• _Work order_
Copy out, from the entries below, each line holding the string "agent".

──────── Record excerpts

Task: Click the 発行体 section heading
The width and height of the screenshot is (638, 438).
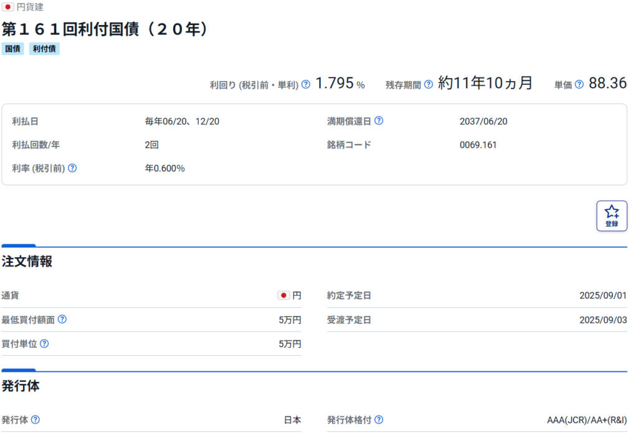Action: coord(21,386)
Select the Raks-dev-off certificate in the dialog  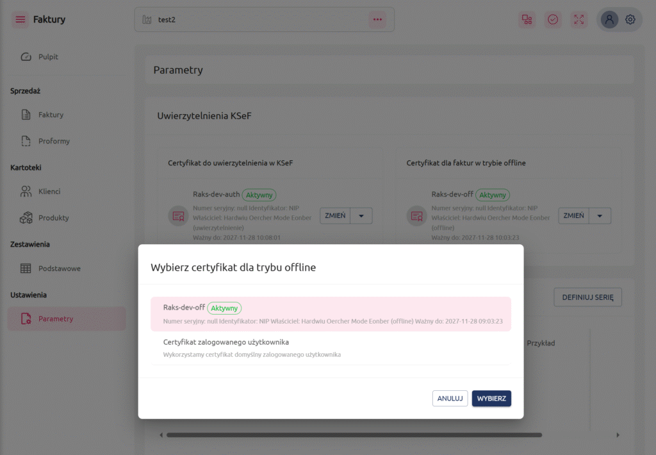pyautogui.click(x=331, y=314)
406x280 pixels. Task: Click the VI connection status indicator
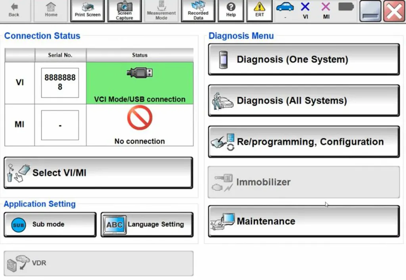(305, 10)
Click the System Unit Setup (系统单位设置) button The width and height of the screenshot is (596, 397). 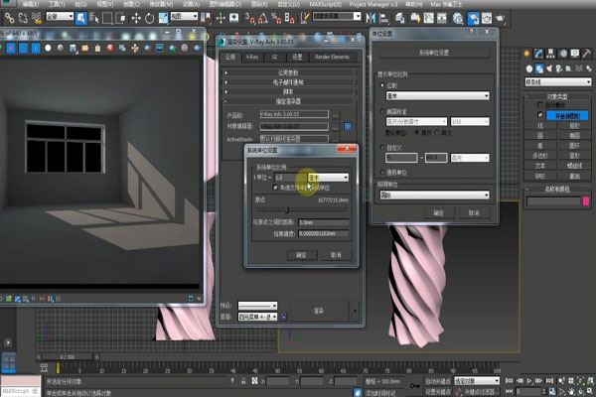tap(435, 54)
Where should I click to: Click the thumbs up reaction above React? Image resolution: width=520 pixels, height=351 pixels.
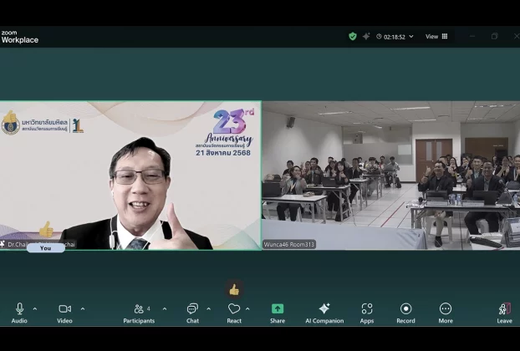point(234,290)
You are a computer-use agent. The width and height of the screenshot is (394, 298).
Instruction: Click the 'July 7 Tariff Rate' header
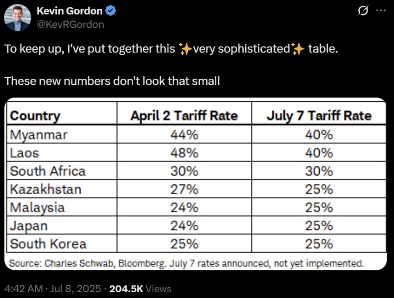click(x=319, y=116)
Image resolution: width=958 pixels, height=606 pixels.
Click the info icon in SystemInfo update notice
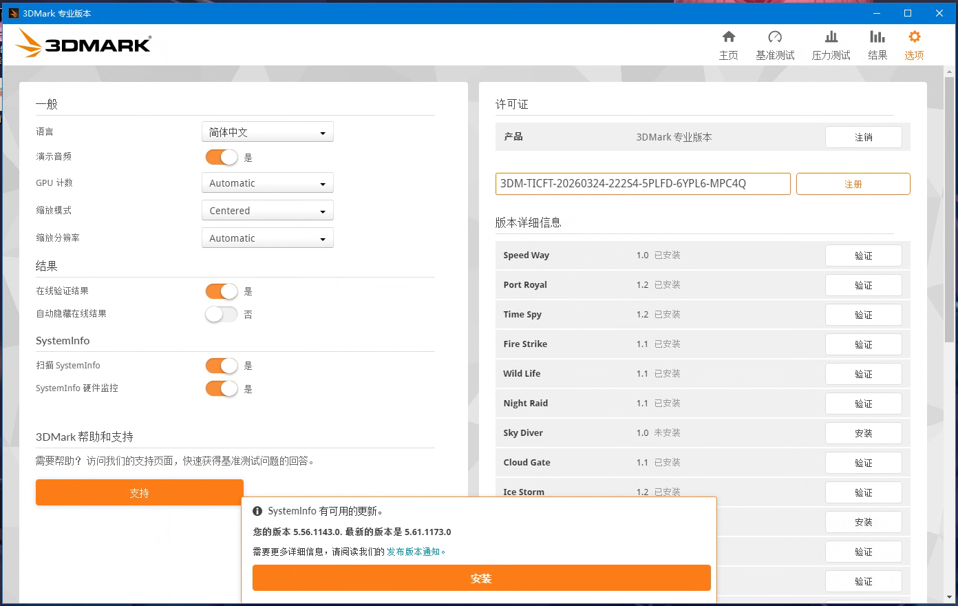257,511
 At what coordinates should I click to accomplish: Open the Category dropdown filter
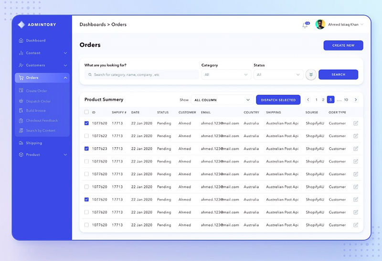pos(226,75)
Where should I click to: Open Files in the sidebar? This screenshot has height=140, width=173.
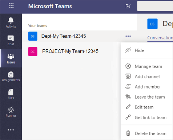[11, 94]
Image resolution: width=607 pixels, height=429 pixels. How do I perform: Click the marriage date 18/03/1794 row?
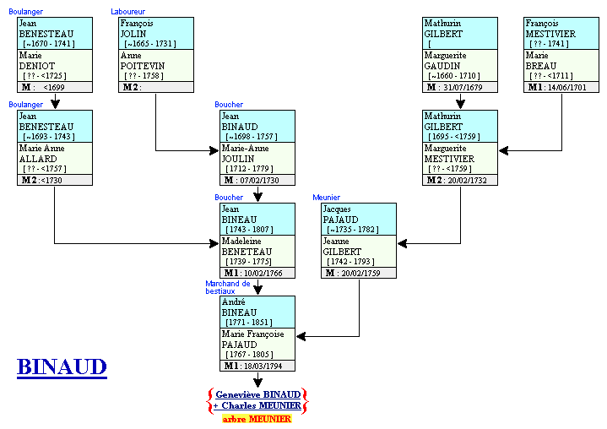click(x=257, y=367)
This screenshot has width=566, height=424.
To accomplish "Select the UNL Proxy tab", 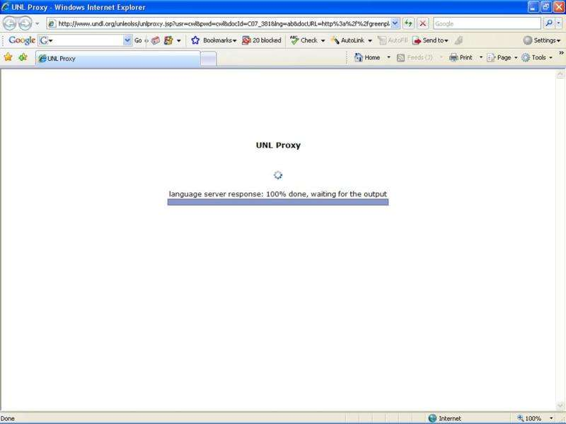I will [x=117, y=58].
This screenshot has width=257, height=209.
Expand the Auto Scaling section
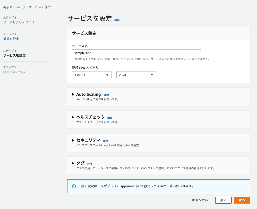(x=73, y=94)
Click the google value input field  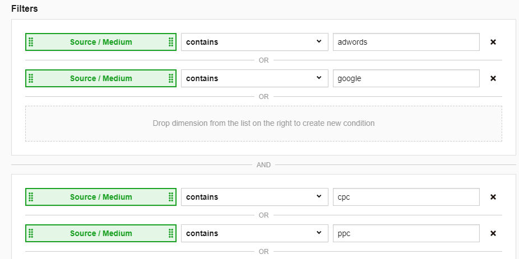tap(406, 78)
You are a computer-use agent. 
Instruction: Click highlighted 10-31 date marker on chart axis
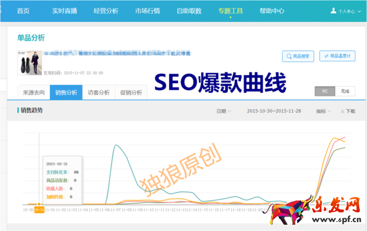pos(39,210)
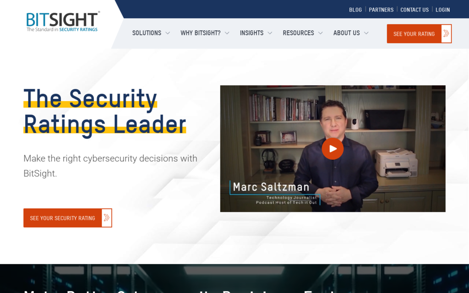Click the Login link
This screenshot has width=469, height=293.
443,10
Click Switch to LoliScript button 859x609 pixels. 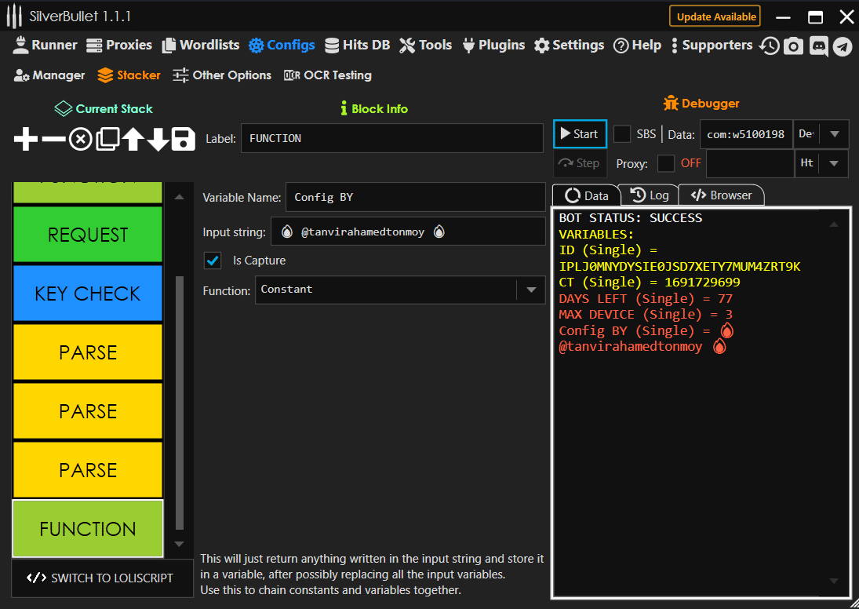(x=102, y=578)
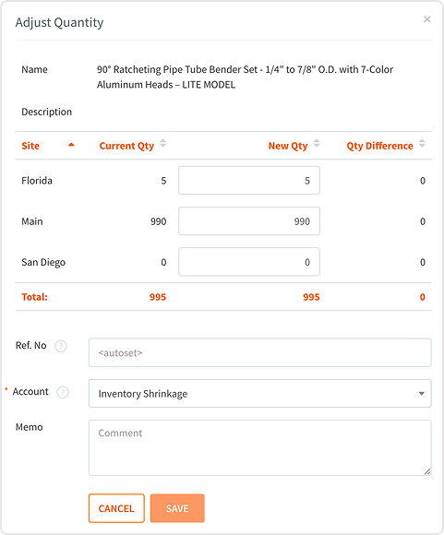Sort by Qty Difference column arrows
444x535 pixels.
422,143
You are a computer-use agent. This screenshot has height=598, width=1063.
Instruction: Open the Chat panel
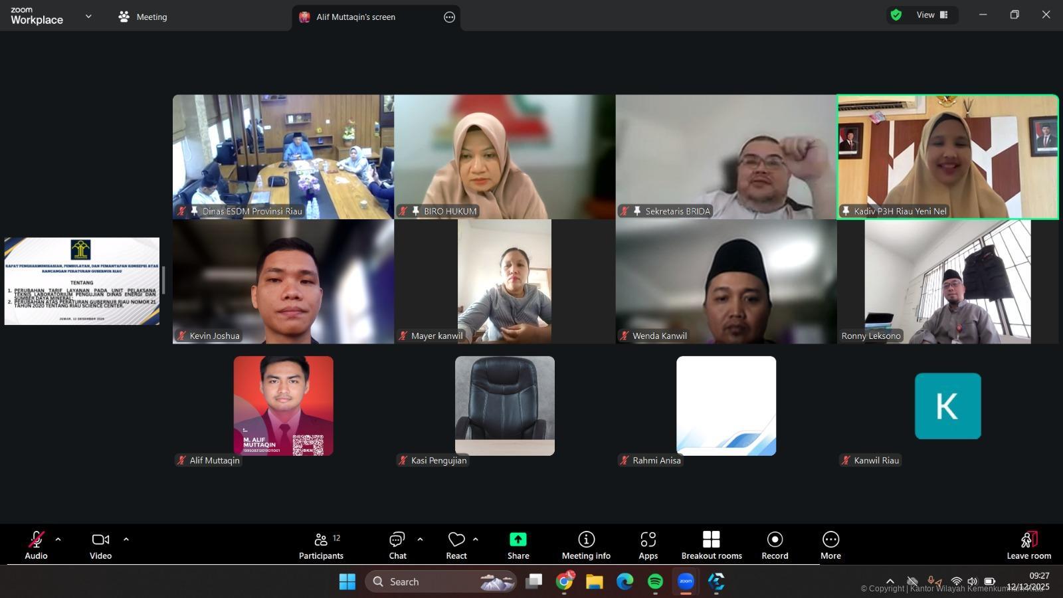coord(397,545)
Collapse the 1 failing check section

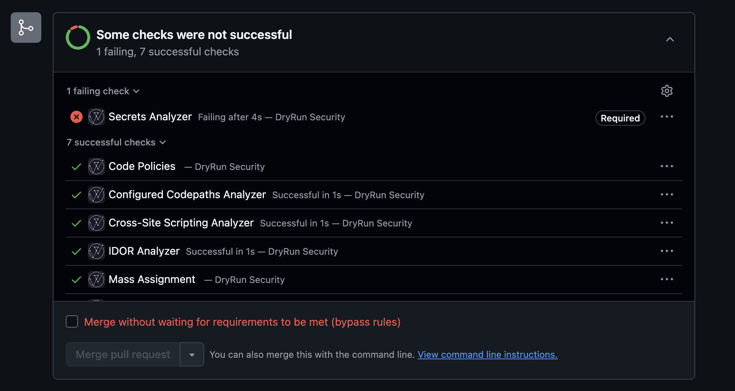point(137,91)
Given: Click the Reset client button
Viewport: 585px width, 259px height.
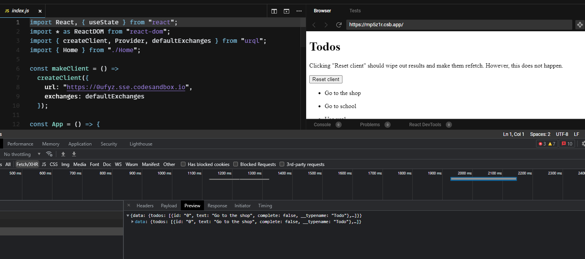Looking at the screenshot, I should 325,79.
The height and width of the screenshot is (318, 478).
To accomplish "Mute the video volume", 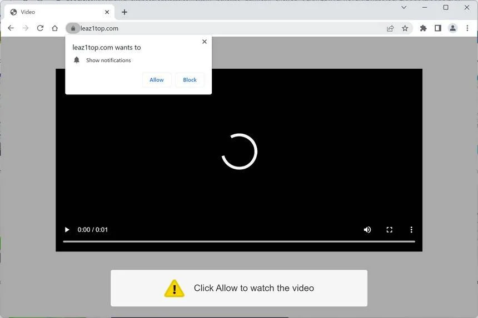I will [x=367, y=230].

────────────────

• _Answer below_
You are a computer-use agent. The width and height of the screenshot is (394, 298).
You are a computer-use agent. 
You are a computer-use agent. This screenshot has height=598, width=1063.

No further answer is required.